Aizik-Adolphe Feder

1887-1943

Né dans une famille de commerçants juifs à Odessa en 1887, il doit s'enfuir de son pays en 1905 : il est pourchassé pour activités politiques interdites. Il est membre du Bund, association juive de tendance socialiste. Il s'installe d'abord à Berlin puis à Genève pour y poursuivre ses études à l'Académie des Arts. Il arrive à Paris en 1910. Après deux ans d'études à l'Académie Julianne et Henri Matisse, il s'intègre au groupe de l'École de Paris qui réunissait entre autres Amadeo Modigliani et le sculpteur Jacques Lipshitz. Tout le groupe se retrouvait au café de la Rotonde à Montparnasse.

Féder exposa au Salon d'Automne en 1912. Il aimait particulièrement les paysages du Sud de la France ; Après un voyage en Palestine, en 1926, il peint ce qui l'a particulièrement frappé pendant son séjour : les paysages et les personnages vêtus à l'orientale, le contraste entre le nouveau et l'ancien monde juif (jeunes pionniers et vieux Juifs en prière).

Il fut sollicité pour illustrer de nombreux ouvrages en particulier les poèmes d'Arthur Rimbaud.
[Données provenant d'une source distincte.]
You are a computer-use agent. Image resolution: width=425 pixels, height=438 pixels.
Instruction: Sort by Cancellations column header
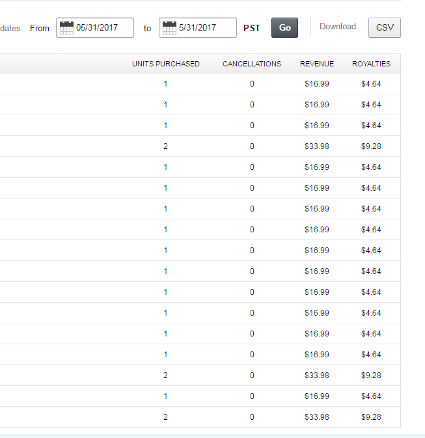coord(252,64)
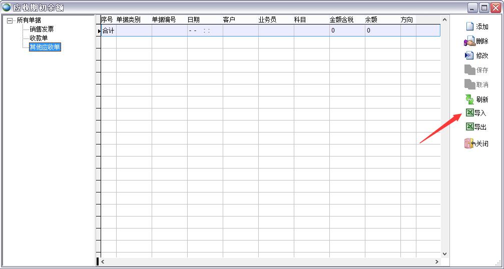Click the grayed 保存 (Save) icon
504x269 pixels.
pos(469,70)
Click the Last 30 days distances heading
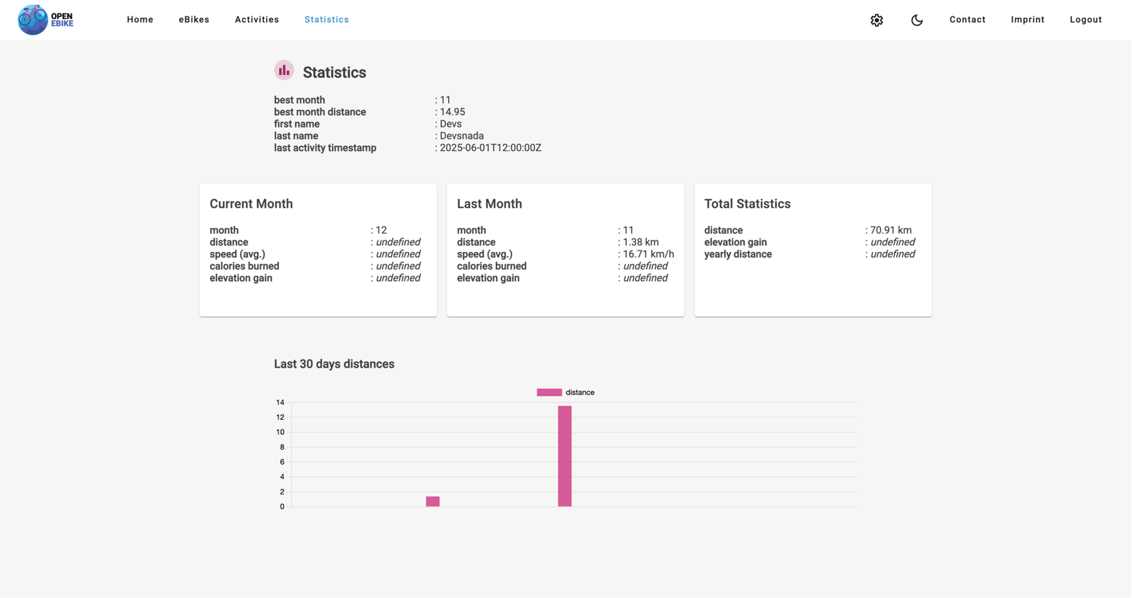1132x598 pixels. tap(334, 364)
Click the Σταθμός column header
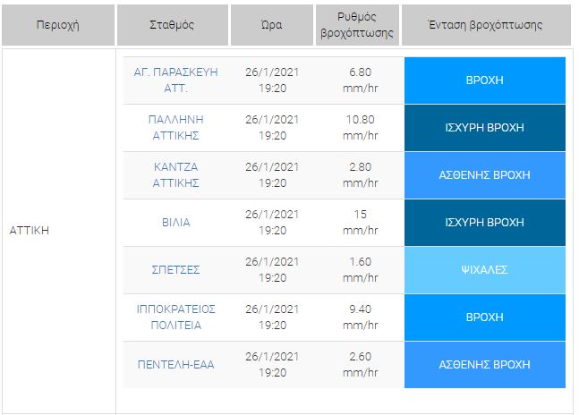The height and width of the screenshot is (415, 579). click(174, 25)
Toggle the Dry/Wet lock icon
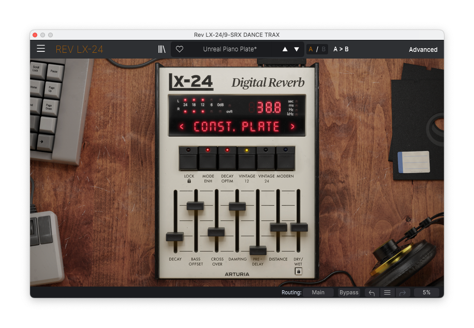Image resolution: width=474 pixels, height=328 pixels. [299, 271]
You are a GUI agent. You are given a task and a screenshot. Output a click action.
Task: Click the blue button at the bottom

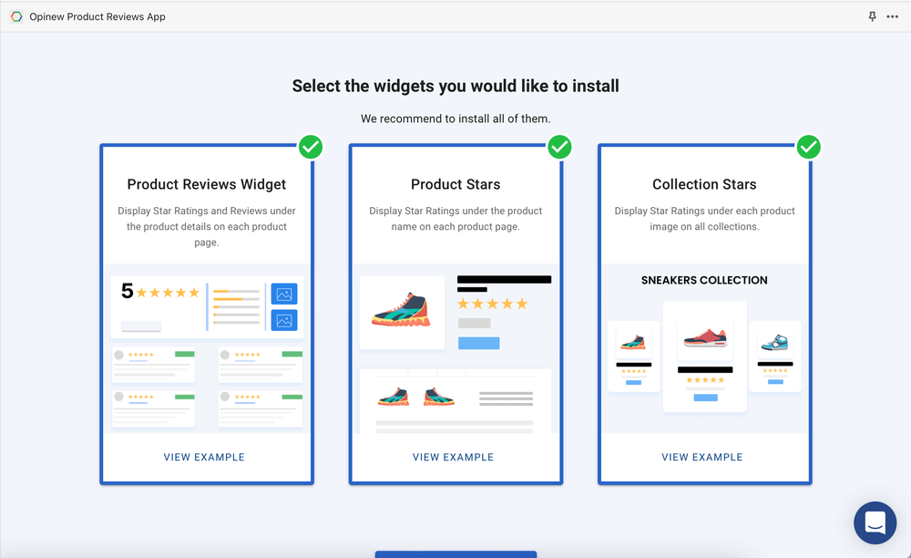point(456,555)
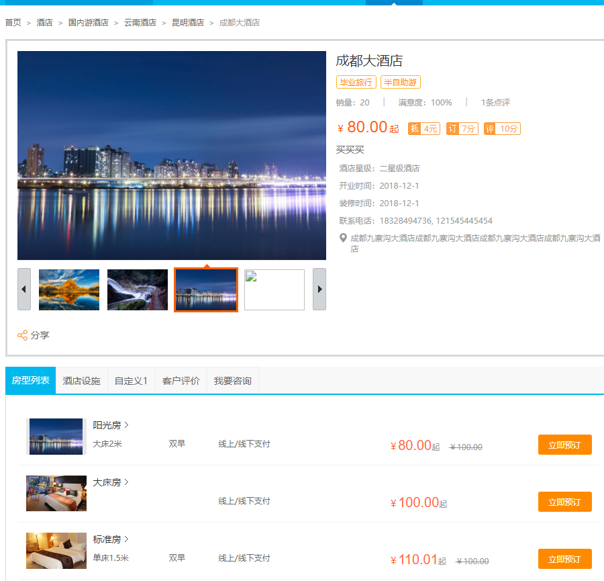Click the 订 7分 points badge
The image size is (604, 581).
point(462,129)
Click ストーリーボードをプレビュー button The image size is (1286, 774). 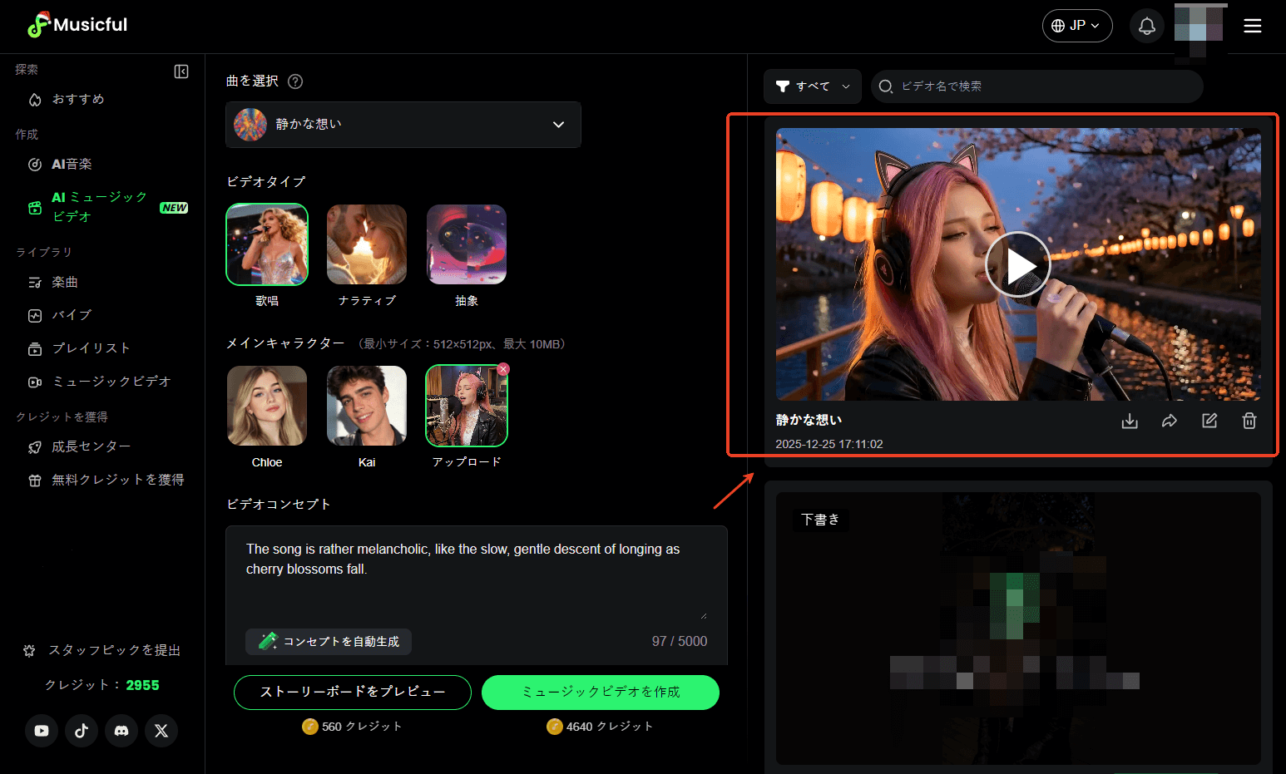pyautogui.click(x=353, y=693)
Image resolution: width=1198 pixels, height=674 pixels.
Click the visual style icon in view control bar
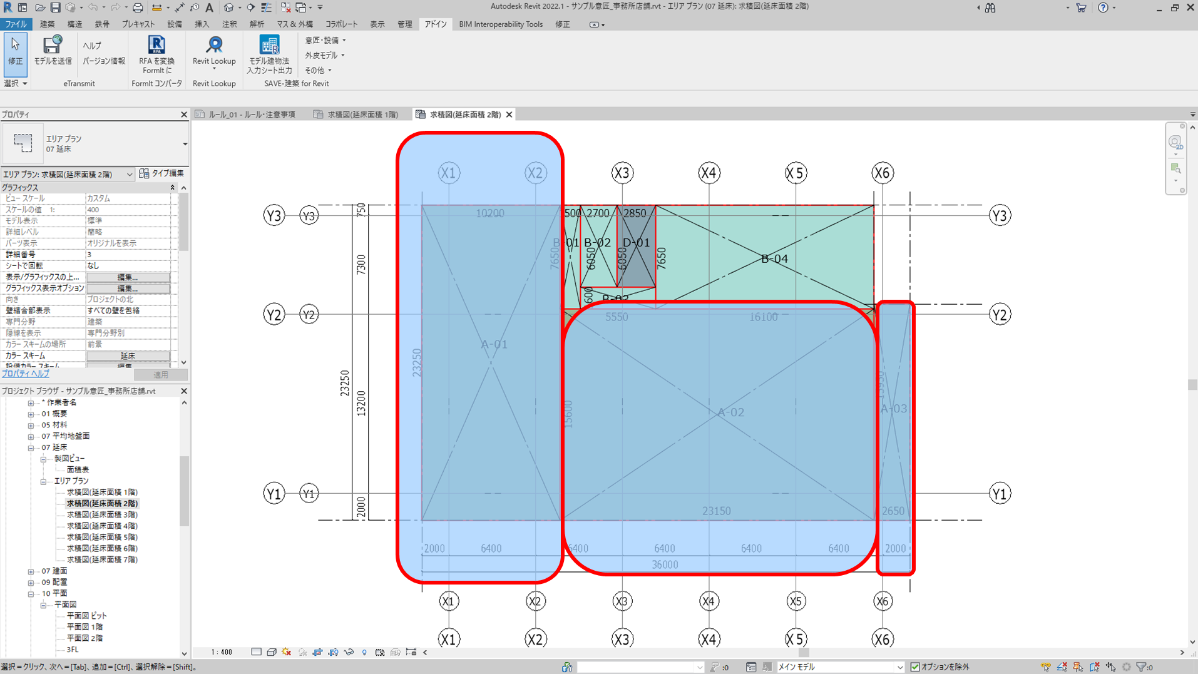pos(272,652)
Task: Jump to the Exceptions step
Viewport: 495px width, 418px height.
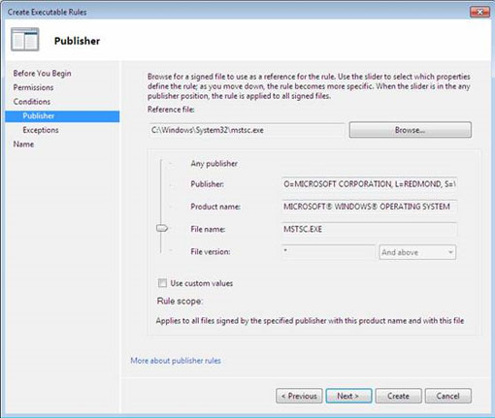Action: [x=41, y=130]
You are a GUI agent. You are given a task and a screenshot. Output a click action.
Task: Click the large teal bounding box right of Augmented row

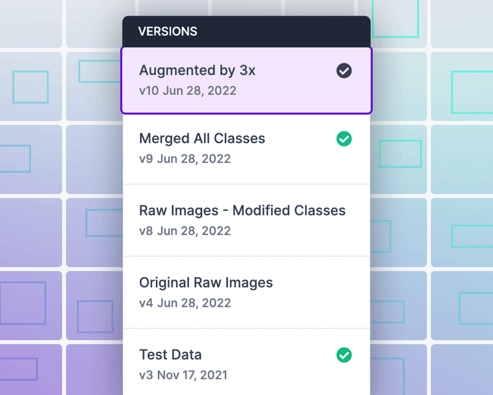472,93
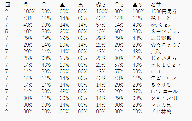Screen dimensions: 192x121
Task: Click the 60% value in ＄モンブラン row
Action: pos(119,32)
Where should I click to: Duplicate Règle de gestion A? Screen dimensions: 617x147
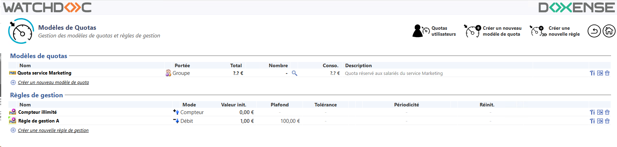click(x=600, y=121)
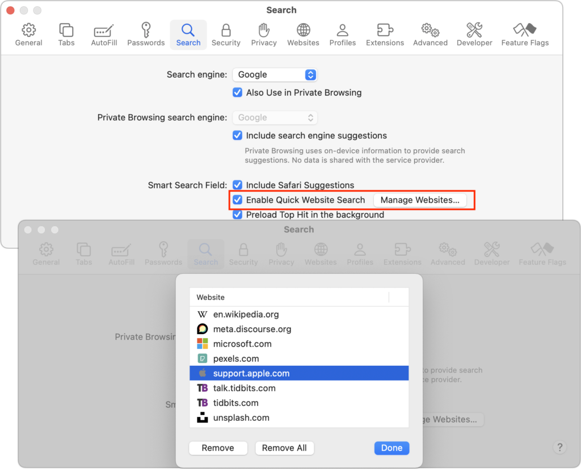Open Passwords settings via key icon in top toolbar

146,35
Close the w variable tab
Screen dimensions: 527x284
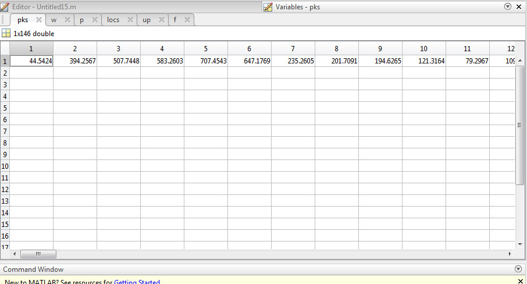[67, 20]
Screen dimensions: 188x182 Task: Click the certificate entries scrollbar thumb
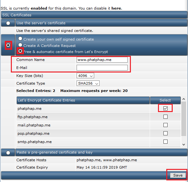(184, 119)
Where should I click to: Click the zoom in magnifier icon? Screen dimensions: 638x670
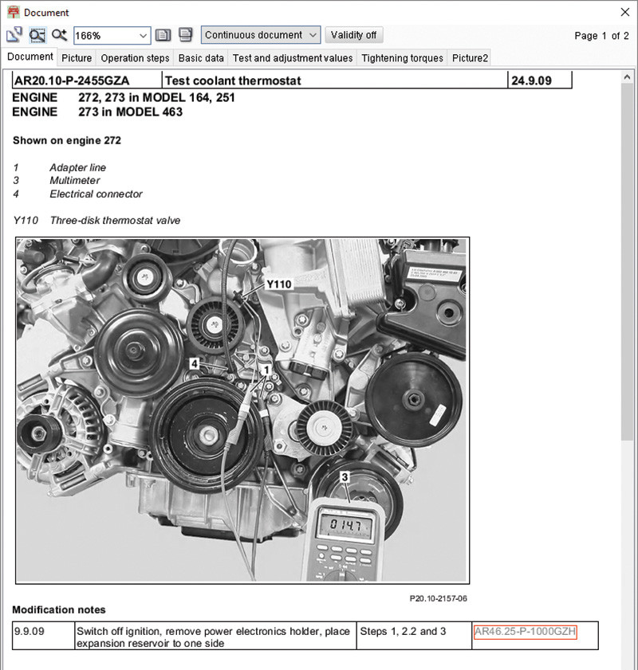coord(59,35)
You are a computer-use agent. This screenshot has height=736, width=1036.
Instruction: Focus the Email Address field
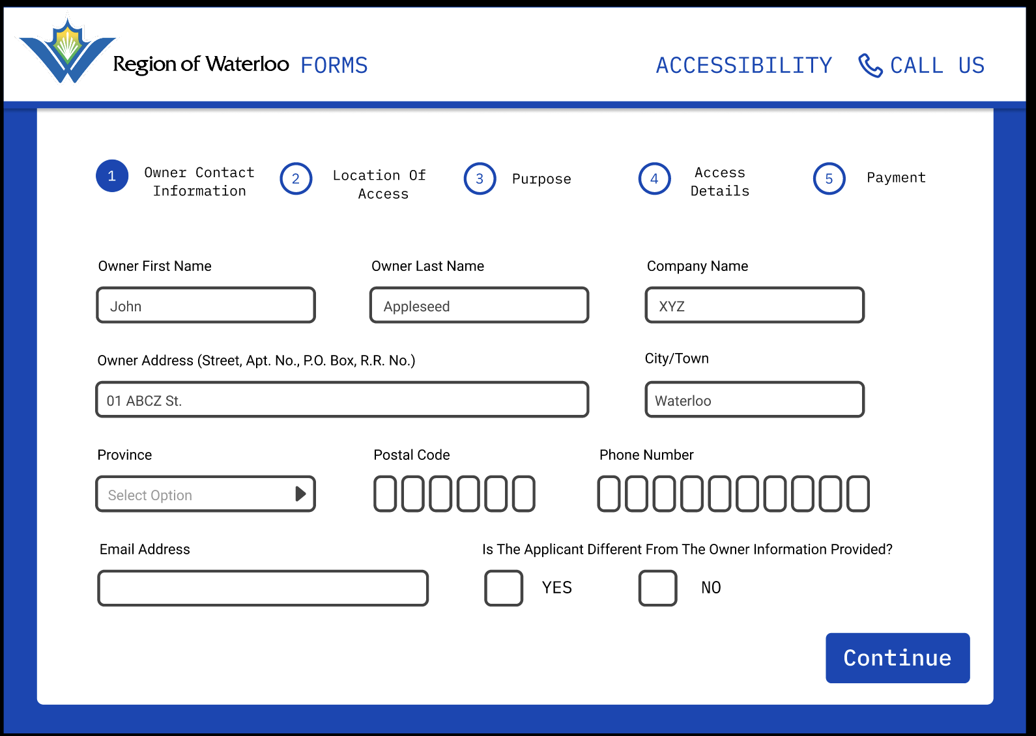(x=263, y=588)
Á la veille de la guerre, il avait 52 ans et s'était acquis un renom dans les milieux artistiques parisiens.

Il refusa de quitter Paris à l'arrivée des Allemands et entra dans la résistance. Dénoncé, il fut arrêté ainsi que sa femme le 10 juin 1942. Enfermé à la prison du cherche-midi, il fut transféré à Drancy au mois de septembre de la même année.

Á Drancy, où il fit de très nombreux portraits, il peignit entre les mois de novembre 1942 et février 1943, période d'accalmie relative dans le rythme des transports. Lui-même fut déporté au mois de décembre 1943 et assassiné à Auschwitz. Sa femme Sima lui survécut et fit don des portraits ayant subsisté au musée des combattants des Ghettos, Beit Lohamei Haghetaot.

Les pastels peints par Féder à Drancy se présentent à nous comme une énigme dont nous n'avons qu'une partie de réponse. Volontairement rendus hors de tout contexte (paysage, lieu, environnement) et sans que la personne dessinée soit nommée, ils ne portent que deux indications : Drancy et une date, laissant entendre que le « modèle » était vivant à la date indiquée. L'étoile jaune – obligatoire même à l'intérieur d'un camp uniquement destiné aux Juifs – est le second indice de l'anormalité de la situation, sauf dans le cas des enfants âgés de moins de six ans.

C'est peut-être cette tension entre l'aspect – en apparence anodin – et la réalité qu'il recouvre qui donne à l'œuvre son sens tragique.

D'après : Salon des Refusés, l'Art dans les camps d'internement français, Pnina Rosenberg, catalogue de l'exposition, Beit Lohamei Haghetaot, éd. 2000).